I think there's decent evidence that combining hypnosis and anesthetic drugs is an improvement over just using anesthetic drugs.
I think the ability to be suprised by the right things is reasonably called knowledge and not only behavior.
According to Google some of their programmers are 10x as productive as the average. Can a decidated software engineering major teach the knowledge to be required to reach that level reliably? I don't think so. I don't think it even get's 2x.
Is there any software engineering major that tested whether they produce better programmers if they also teach typing? I don't think so.
I'm a programmer, and the only part of college that was useful in my field was the freshman "intro to coding" courses.
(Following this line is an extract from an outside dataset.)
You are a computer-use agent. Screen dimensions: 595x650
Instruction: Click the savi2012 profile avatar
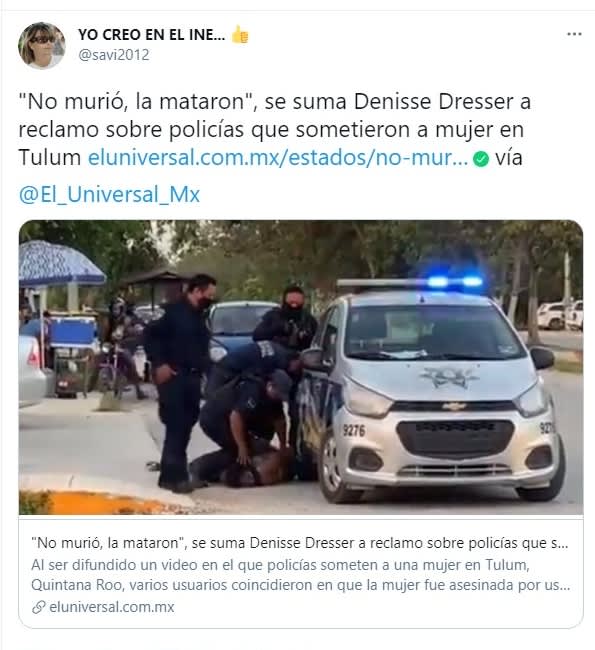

Six months in I was able to do the job I was hired for out of college.
College is a racket.
This is all true, but it's a rather far jump from here to 'and a culture permeated by Eastern philosophy handles this better, controlling for the myriad unrelated differences, and accounting for whatever advantages Western philosophy may or may not have.'
I agree.
Google hires programmers who are already 10x as productive as the average. It doesn't hire average programmers and train them to be 10x as productive using checklists or anything else. Maybe it hires programmers 9x as productive as the average and then helps them improve, but that's a lot harder to measure than a whole order of magnitude improvement.
If you're asking whether there exist two different institutions with software engineering majors, where the graduates of one are 2x as good as those of the other, or 2x better than the industry average, then the answer is clearly yes.
If you're asking the same, but want to control for incoming freshman quality (i.e. measure the actual improvement due to teaching), then you hit the problem that there are no RCTs and there's no control group (other than those who don't go to college at all). There's also no way to make two test groups of college students not learn anything 'on the side' from the Internet or from their friends, or to do so in the same way. So it's really hard to measure anything on the scale of a whole major.
Lots of people have measured interventions on the scale of a single course. Some of them may help (like typing); in fact I hope some of them do help, otherwise the whole major would only give you credentials. I'm not disputing this, but I also don't see the relation between there being some useful skills that aren't explicit knowledge (in this case they're motor skills everyone has explicit knowledge about) and a grand difference between societal or philosophical differences.